* YOUR OBJECTIVE
Once every line below has been checked for "computer", give only the number of lines that have it.

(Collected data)

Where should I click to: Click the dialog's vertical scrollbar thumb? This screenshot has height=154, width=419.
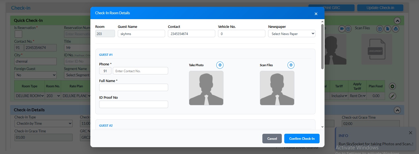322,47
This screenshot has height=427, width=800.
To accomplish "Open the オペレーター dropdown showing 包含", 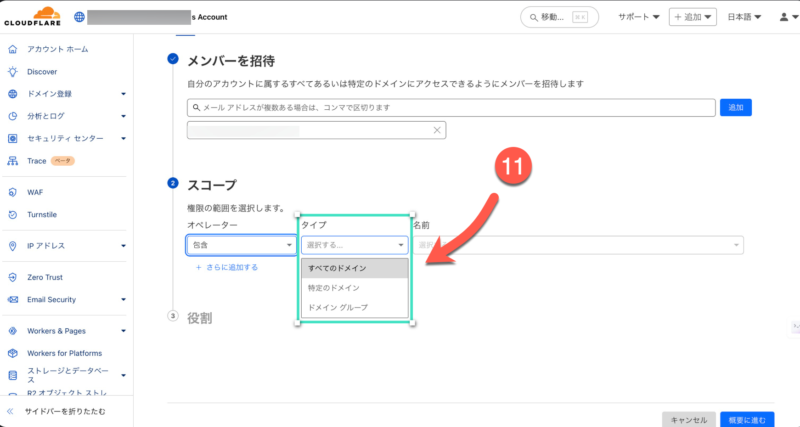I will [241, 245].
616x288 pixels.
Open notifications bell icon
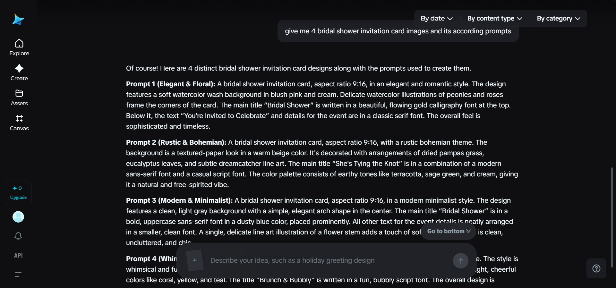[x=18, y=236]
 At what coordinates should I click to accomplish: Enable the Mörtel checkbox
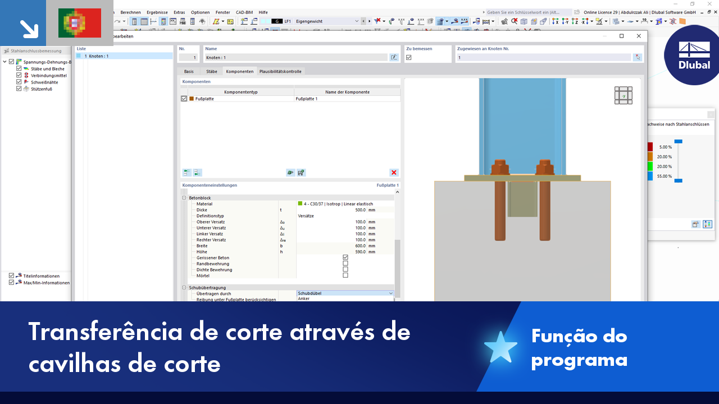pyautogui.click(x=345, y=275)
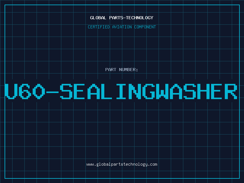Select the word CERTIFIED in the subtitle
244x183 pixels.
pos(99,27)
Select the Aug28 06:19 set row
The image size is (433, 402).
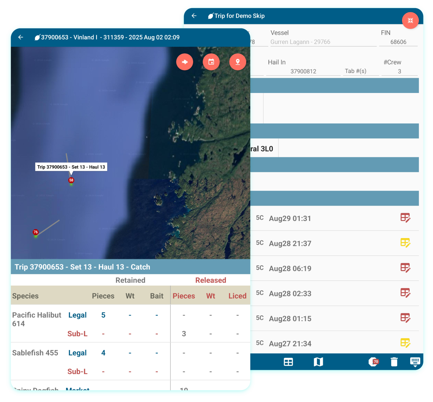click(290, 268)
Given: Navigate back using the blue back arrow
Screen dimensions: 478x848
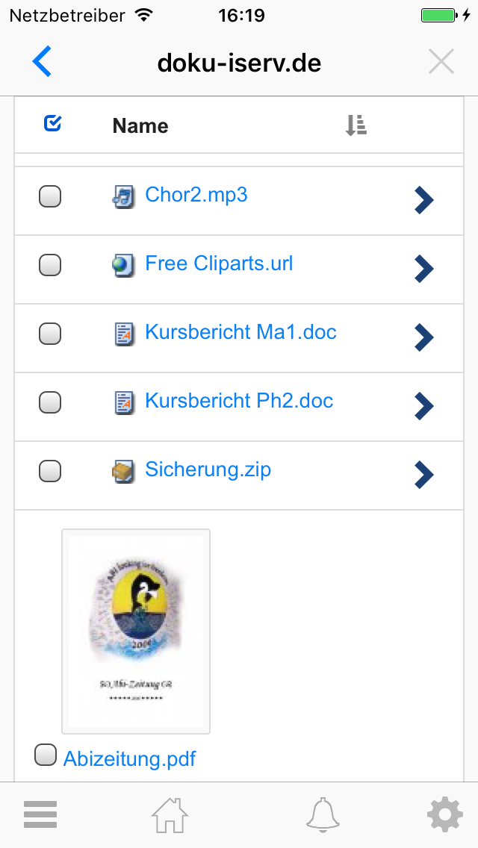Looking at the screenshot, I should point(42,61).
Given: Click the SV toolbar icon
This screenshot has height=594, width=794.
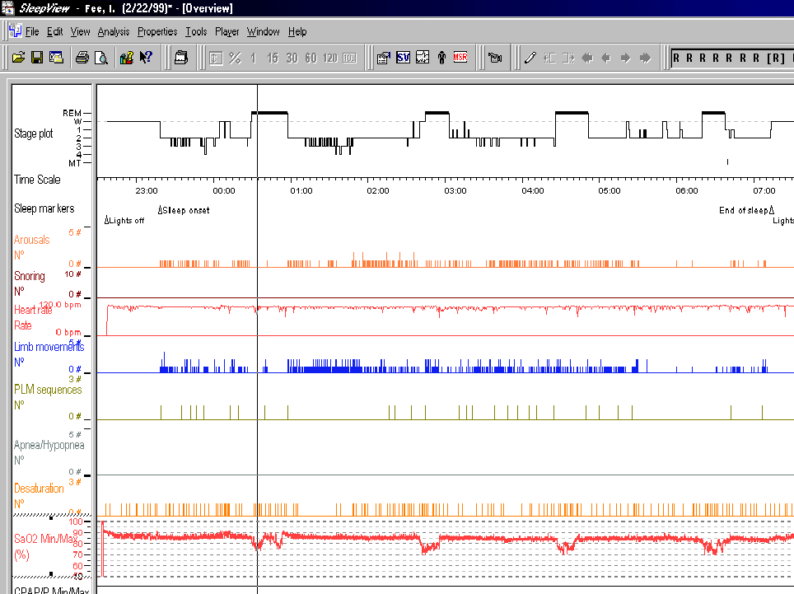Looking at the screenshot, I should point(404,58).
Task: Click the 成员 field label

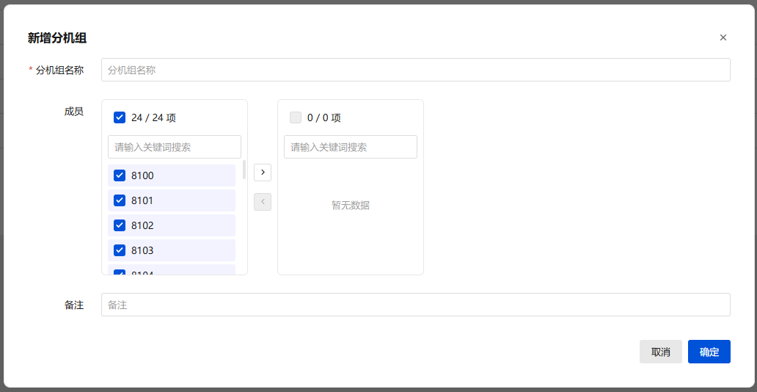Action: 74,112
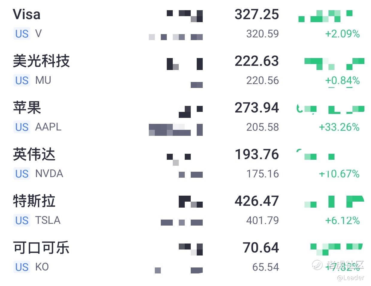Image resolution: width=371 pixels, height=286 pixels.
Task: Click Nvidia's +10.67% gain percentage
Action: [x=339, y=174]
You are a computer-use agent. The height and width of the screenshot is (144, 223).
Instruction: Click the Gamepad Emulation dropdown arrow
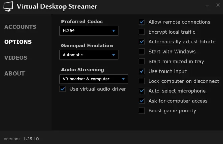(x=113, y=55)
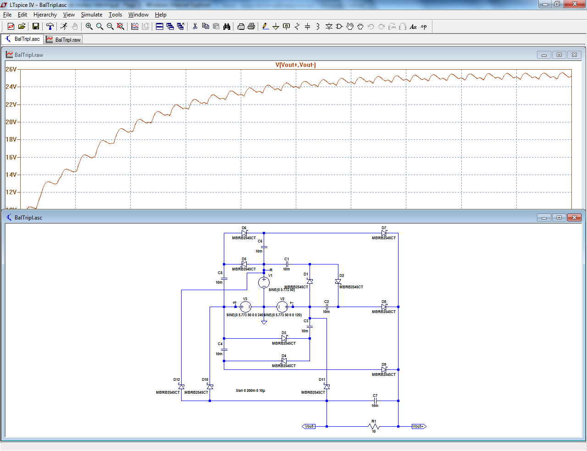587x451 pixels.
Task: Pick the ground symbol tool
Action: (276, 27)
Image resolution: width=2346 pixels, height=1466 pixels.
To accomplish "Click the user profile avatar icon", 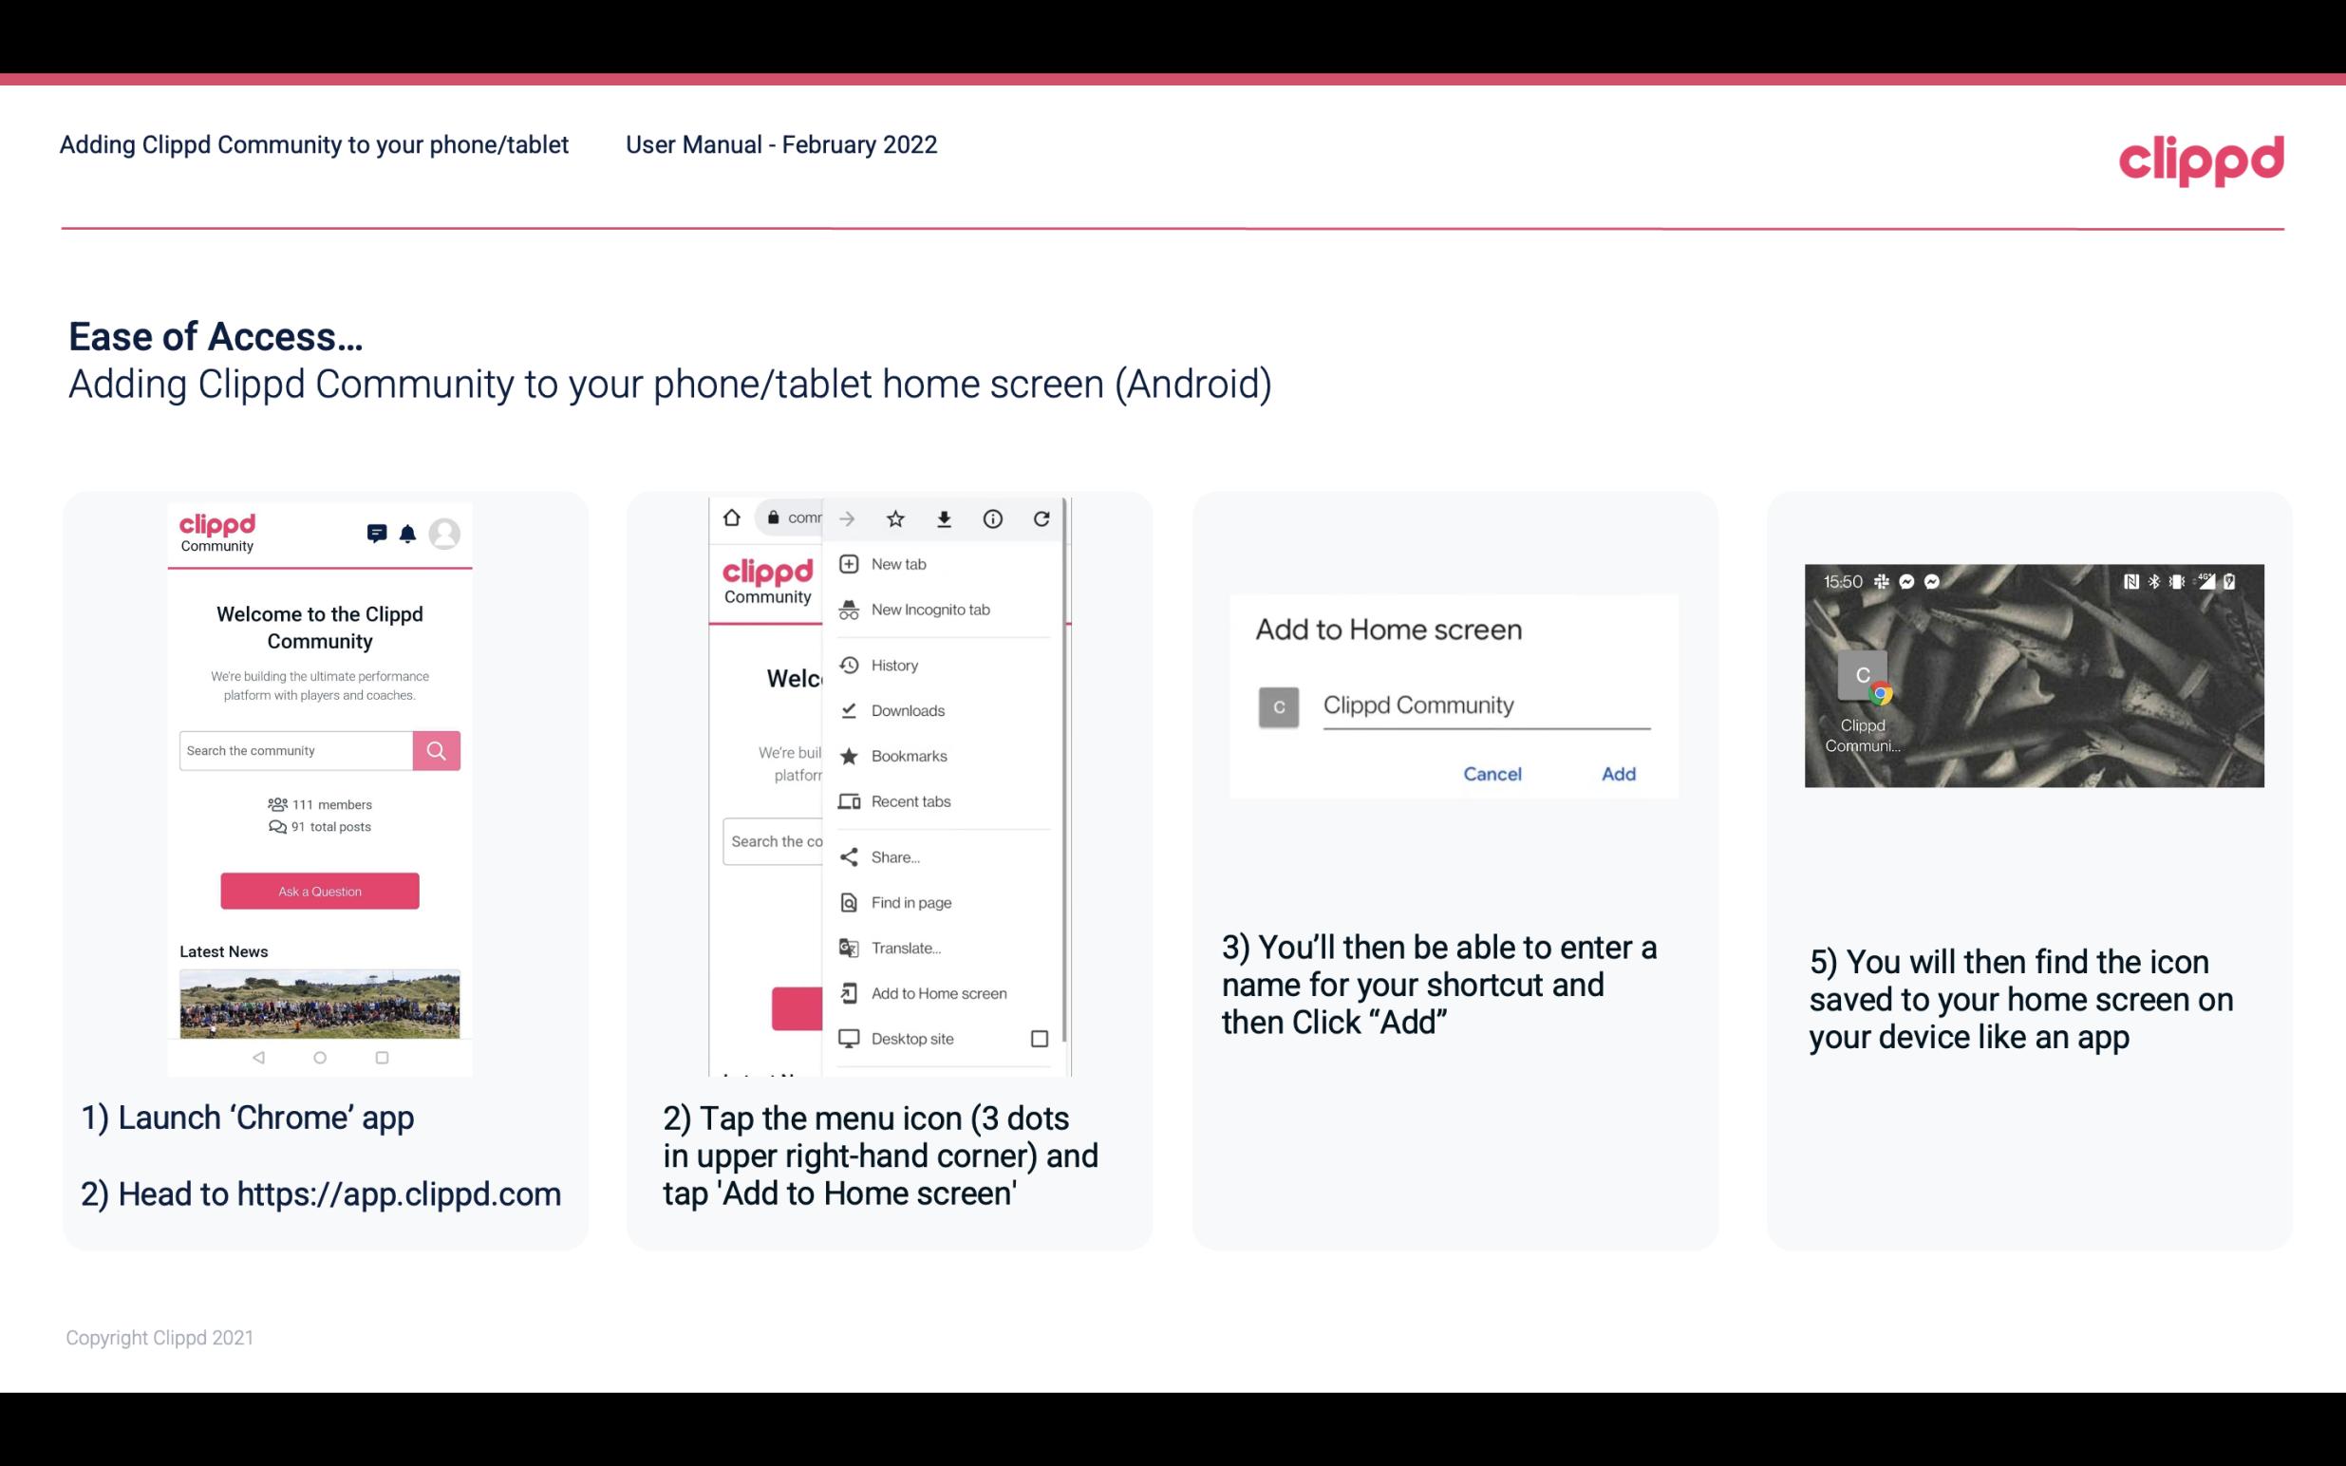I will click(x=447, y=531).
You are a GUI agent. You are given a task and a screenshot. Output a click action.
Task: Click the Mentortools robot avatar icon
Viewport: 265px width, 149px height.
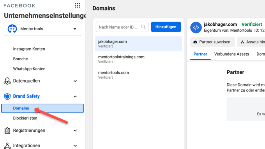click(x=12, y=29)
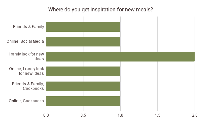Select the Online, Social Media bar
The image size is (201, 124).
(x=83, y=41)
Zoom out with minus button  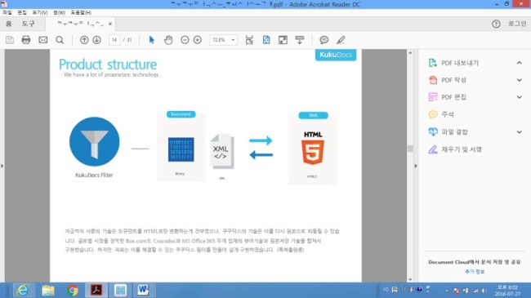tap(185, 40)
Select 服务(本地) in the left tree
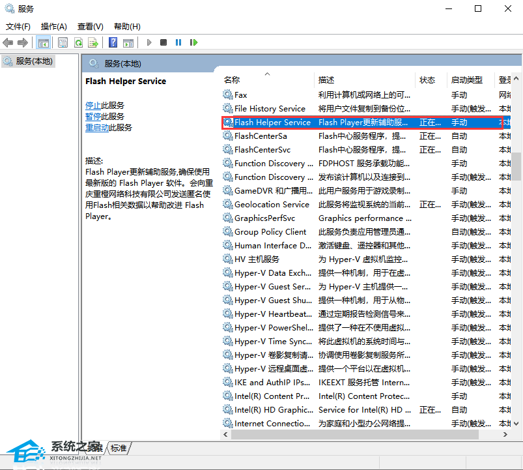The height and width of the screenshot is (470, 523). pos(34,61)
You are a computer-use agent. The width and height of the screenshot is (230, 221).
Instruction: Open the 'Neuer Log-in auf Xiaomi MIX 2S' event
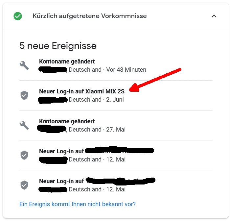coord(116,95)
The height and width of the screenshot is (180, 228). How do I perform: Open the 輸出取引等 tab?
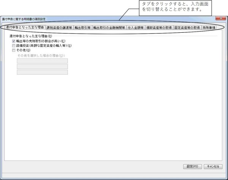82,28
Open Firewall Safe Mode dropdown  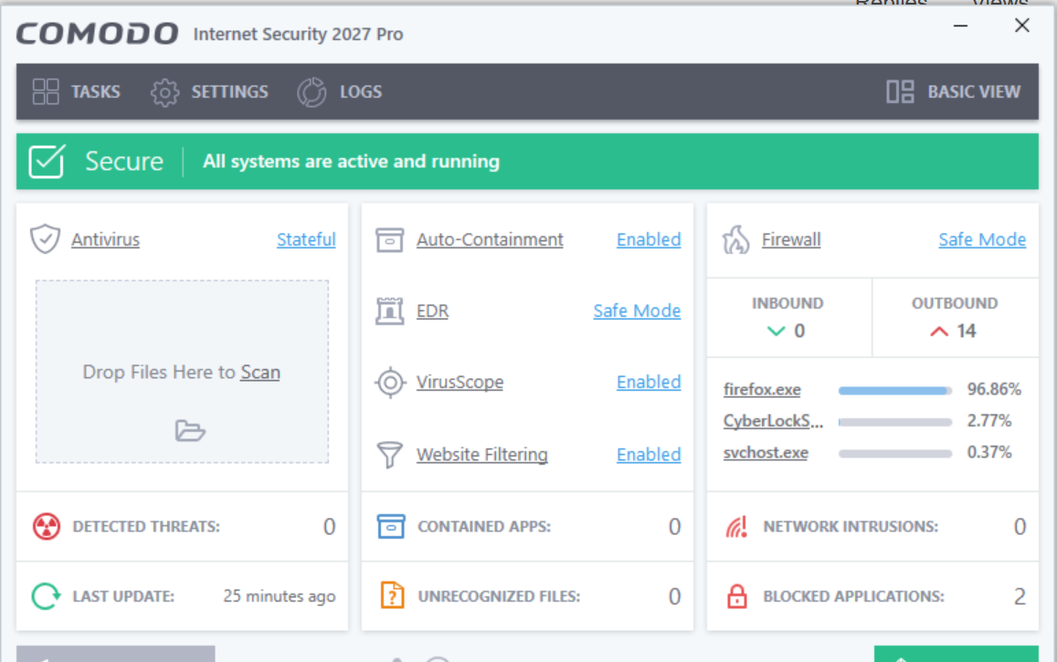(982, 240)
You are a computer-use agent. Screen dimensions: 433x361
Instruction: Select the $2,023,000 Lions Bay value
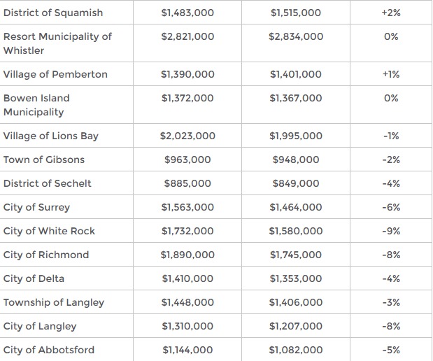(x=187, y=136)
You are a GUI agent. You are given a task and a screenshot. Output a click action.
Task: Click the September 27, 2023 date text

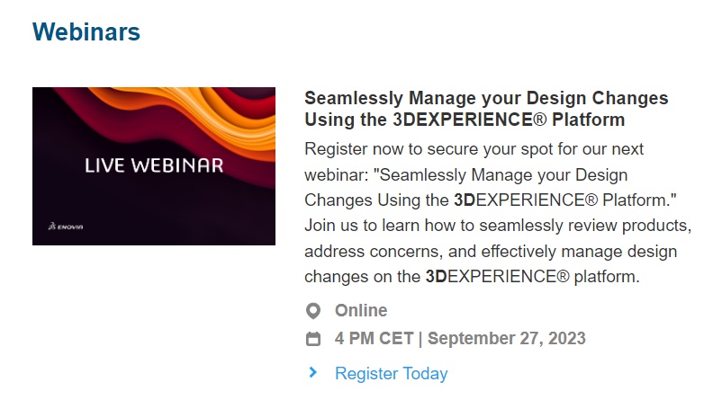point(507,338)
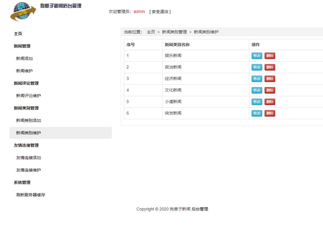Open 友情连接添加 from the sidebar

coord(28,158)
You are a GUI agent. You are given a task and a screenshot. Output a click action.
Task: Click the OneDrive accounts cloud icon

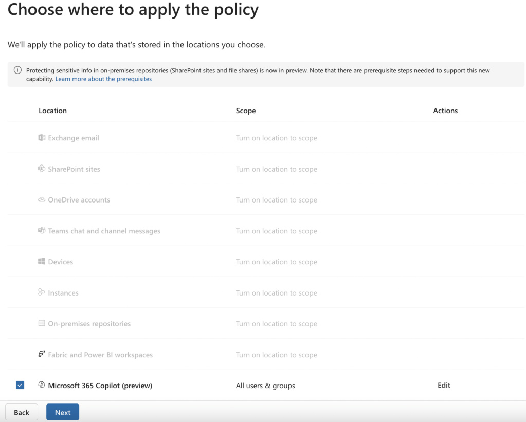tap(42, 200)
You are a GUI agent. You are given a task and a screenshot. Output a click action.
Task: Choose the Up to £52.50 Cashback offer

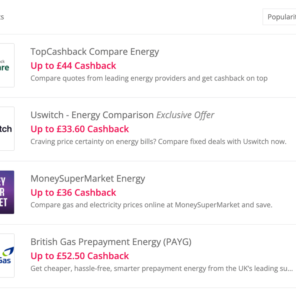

* RESPONSE TO THIS EXERCISE
3